Meetfunctie

Toepassing

Met de meetfunctie kunt u willekeurige punten op het gesimuleerde werkstuk meten. De besturing toont daarbij diverse gegevens over het gemeten vlak.

Voorwaarde

  • Modus Werkstuk

Functiebeschrijving

Wanneer u een punt op het gesimuleerde werkstuk meet, klikt de cursor altijd op het op dat moment geselecteerde vlak vast.

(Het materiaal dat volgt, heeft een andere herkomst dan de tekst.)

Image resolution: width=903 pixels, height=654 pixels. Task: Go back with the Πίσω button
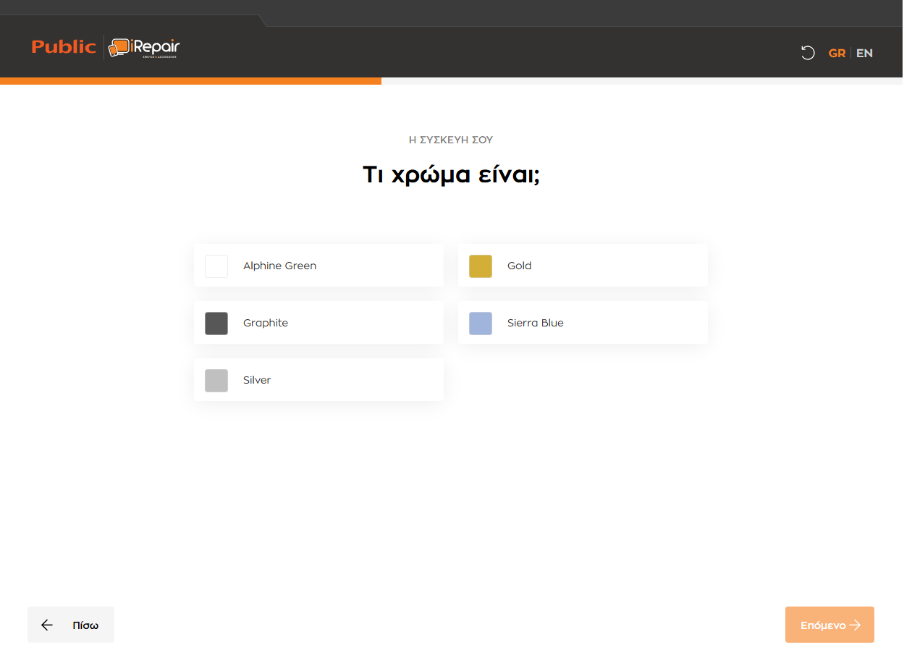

AS_4_24_12_PGM_2_Molded_insert_Messfunktion
Gemeten punt op gesimuleerd werkstuk
  • De besturing toont de volgende informatie over het gemeten vlak:
  • Gemeten posities in de assen X, Y en Z
  • Toestand van het bewerkte oppervlak
    • Materiaal Cut = bewerkt oppervlak
    • Materiaal NoCut = onbewerkt oppervlak
  • Gereedschap voor bewerking
  • Uitvoerende NC-regel in het NC-programma
  • Afstand van het gemeten vlak tot het bewerkte werkstuk
  • Relevante waarden van bewaakte machinecomponenten (optie #155)
  • Componentbewaking met MONITORING HEATMAP (optie #155)

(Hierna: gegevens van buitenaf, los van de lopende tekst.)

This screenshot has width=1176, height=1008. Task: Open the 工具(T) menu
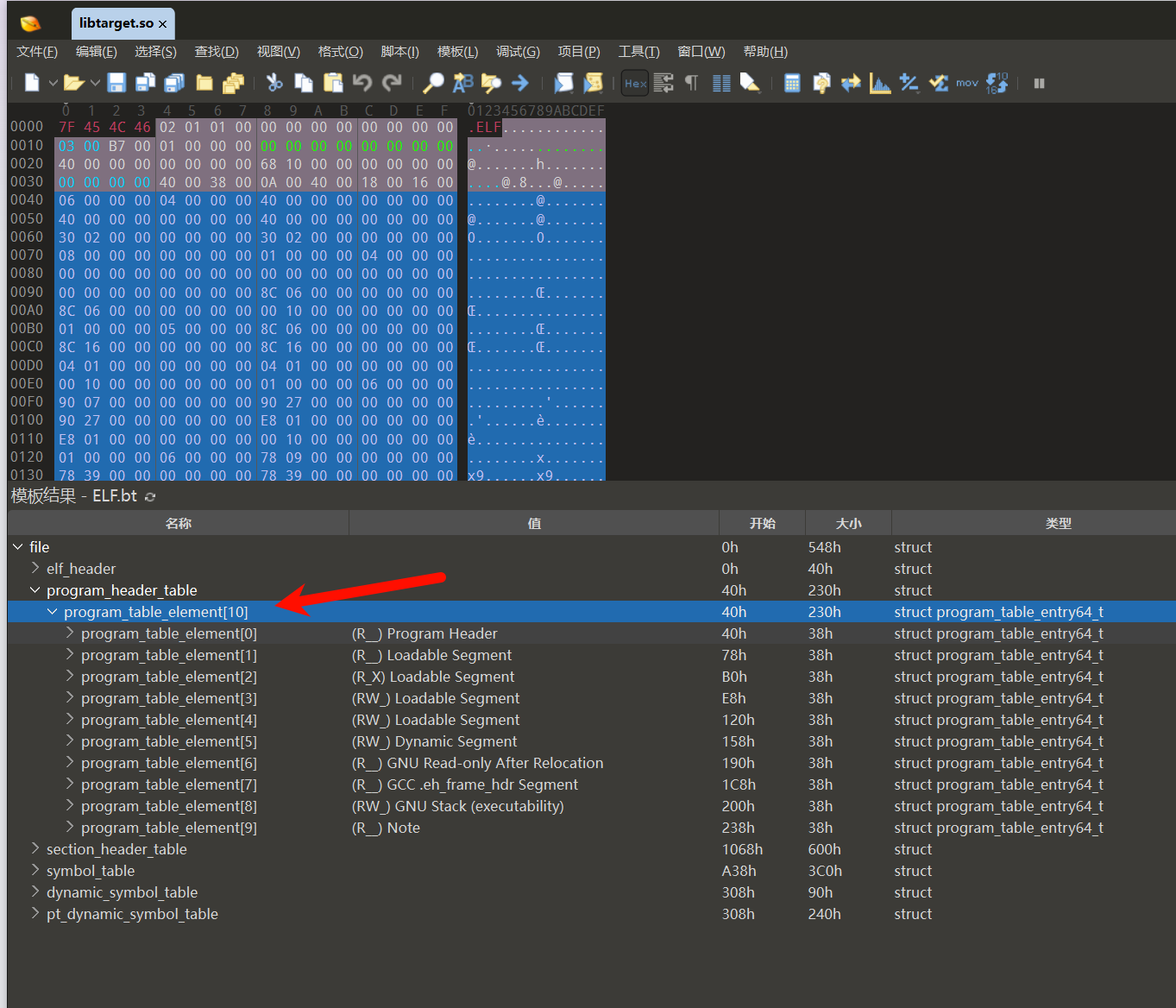638,52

Verschil tussen onbewerkt werkstuk en bewerkt werkstuk meten

  1. U meet het verschil tussen het onbewerkte werkstuk en het bewerkte werkstuk als volgt:
  2. Willekeurige werkstand selecteren, bijvoorbeeld Programmeren
  3. Nc-programma openen met in BLK FORM FILE geprogrammeerd onbewerkt werkstuk en bewerkt werkstuk
  4. Werkgebied Simulatie openen
ToolBox

  1. Kolom Gereedschapsopties selecteren

  1. Schakelaar Meten activeren

  1. Keuzemenu Werkstuk inkleuren selecteren
SF_4_24_12_Grafiken_Modellvergleich

  1. Modelvergelijk. selecteren
  2. De besturing toont het in de functie BLK FORM FILE gedefinieerde onbewerkte werkstuk en het bewerkte werkstuk.
SimStart_small

  1. Simulatie starten
  2. De besturing simuleert het werkstuk.
  3. Gewenste punt op gesimuleerd werkstuk selecteren
  4. De besturing toont het verschil in afmetingen tussen het gesimuleerde werkstuk en het bewerkte werkstuk.
  5.  
    Tip

    De besturing markeert maatverschillen tussen gesimuleerd werkstuk en bewerkt werkstuk met behulp van de functie Modelvergelijk. eerst qua kleur, vanaf een verschil groter dan 0.2 mm.

Instructies

  • Wanneer u gereedschappen corrigeert, kunt u met de meetfunctie het te corrigeren gereedschap bepalen.
  • Wanneer u in het gesimuleerde werkstuk een fout opmerkt, kunt u met behulp van de meetfunctie de NC-regel bepalen die de oorzaak vormt.